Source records
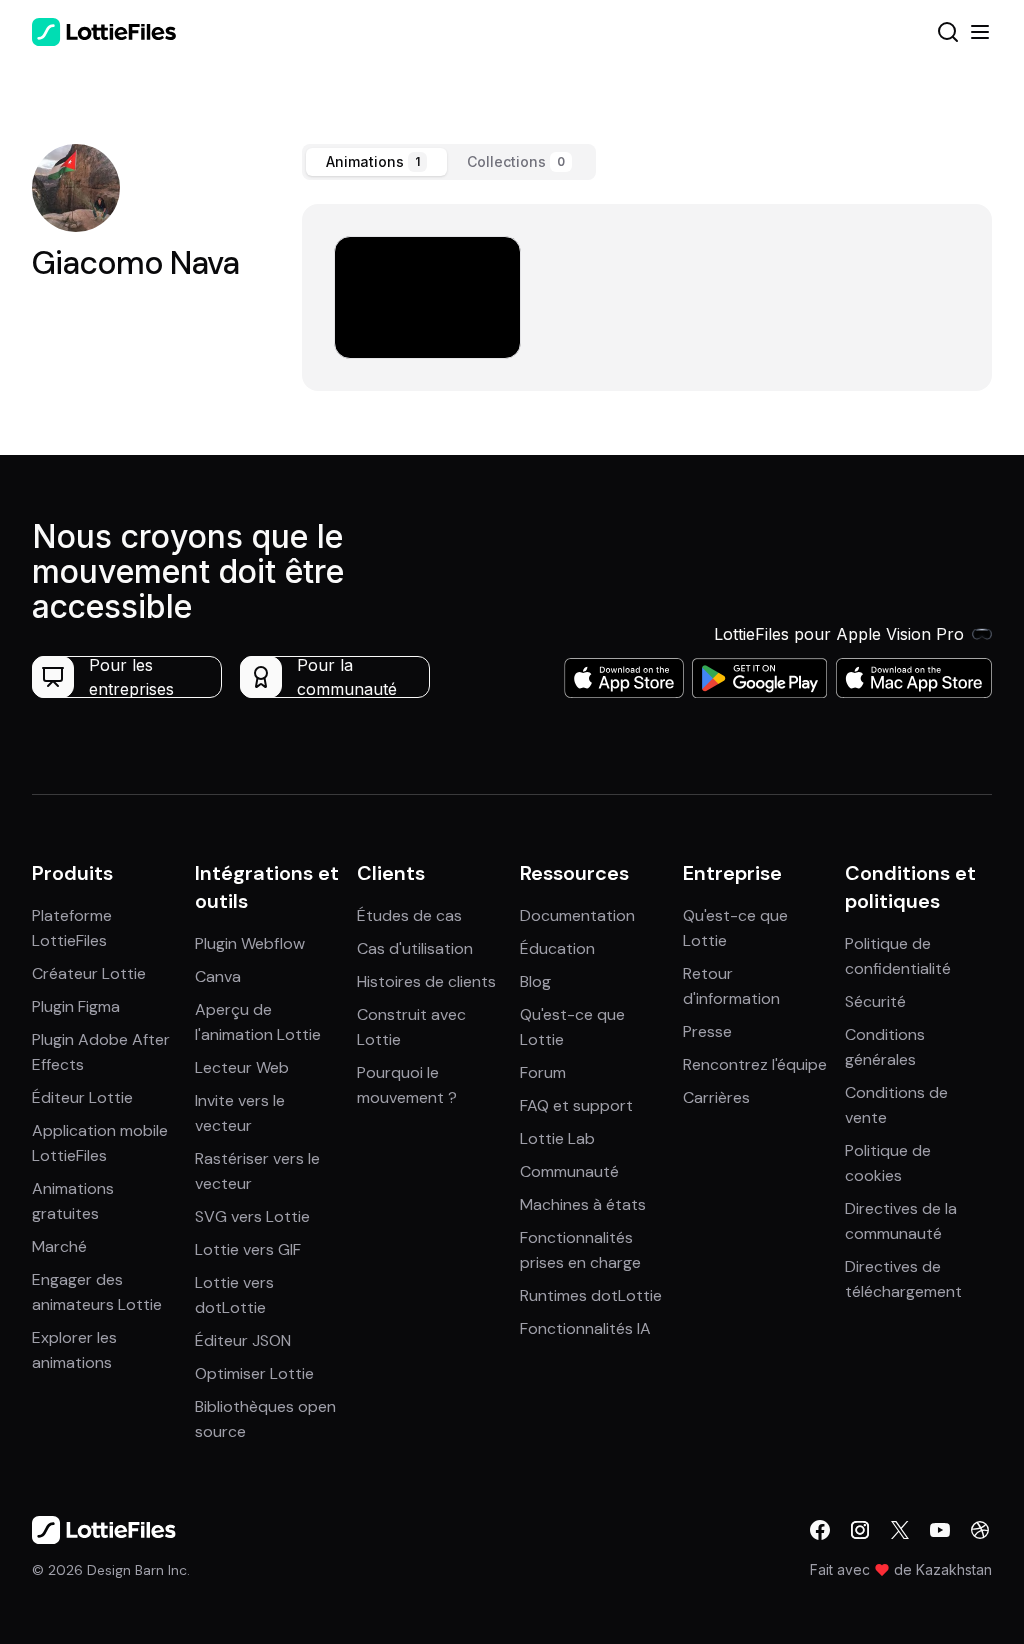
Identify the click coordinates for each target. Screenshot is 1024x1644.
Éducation (557, 948)
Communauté (569, 1171)
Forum (543, 1072)
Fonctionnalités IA (585, 1328)
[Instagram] (860, 1530)
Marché (59, 1246)
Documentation (577, 915)
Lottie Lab (557, 1138)
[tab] (376, 162)
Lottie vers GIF (248, 1249)
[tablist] (449, 162)
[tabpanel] (647, 297)
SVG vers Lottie (252, 1216)
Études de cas (409, 915)
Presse (707, 1031)
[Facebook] (820, 1530)
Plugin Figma (76, 1006)
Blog (535, 981)
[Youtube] (940, 1530)
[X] (900, 1530)
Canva (218, 976)
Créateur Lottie (89, 973)
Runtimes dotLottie (591, 1295)
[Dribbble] (980, 1530)
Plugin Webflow (250, 943)
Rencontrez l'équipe (755, 1064)
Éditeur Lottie (82, 1097)
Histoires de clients (426, 981)
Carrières (716, 1097)
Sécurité (875, 1001)
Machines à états (583, 1204)
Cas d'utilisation (415, 948)
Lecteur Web (242, 1067)
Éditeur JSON (243, 1340)
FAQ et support (576, 1105)
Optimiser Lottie (254, 1373)
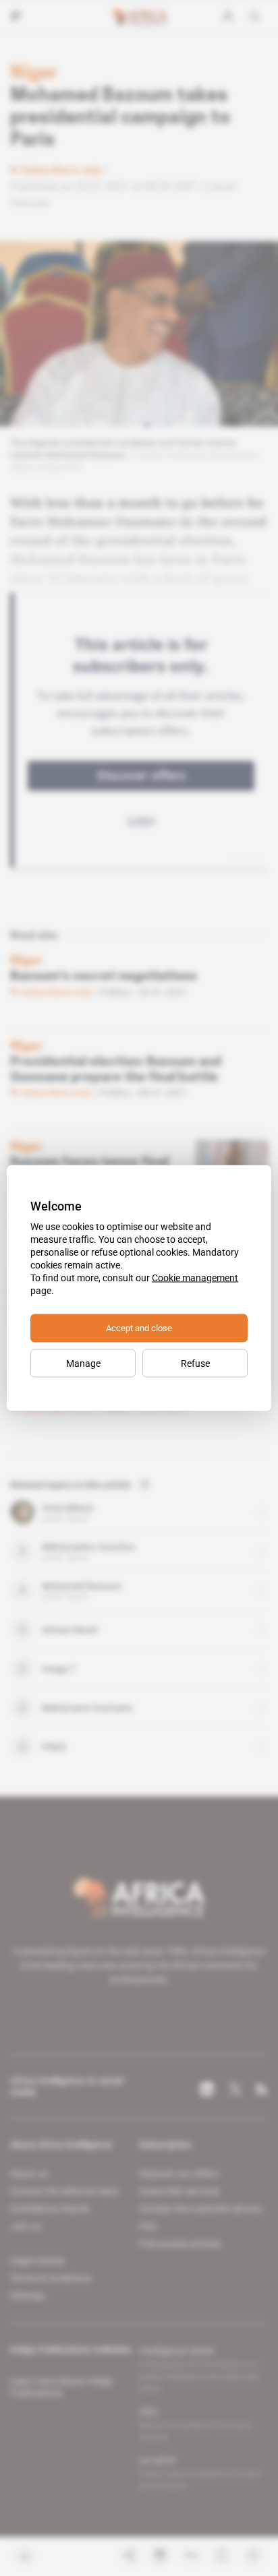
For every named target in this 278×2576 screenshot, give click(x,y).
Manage (83, 1363)
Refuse (195, 1363)
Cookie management (195, 1277)
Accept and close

### What needs to be done:
Lines with "target" in them are what the answer must contain; copy each from the records above.

### Task solution:
Identify the click coordinates for each target. Screenshot is 1024x1644.
For every named target in this 278×2576 screenshot, give click(x,y).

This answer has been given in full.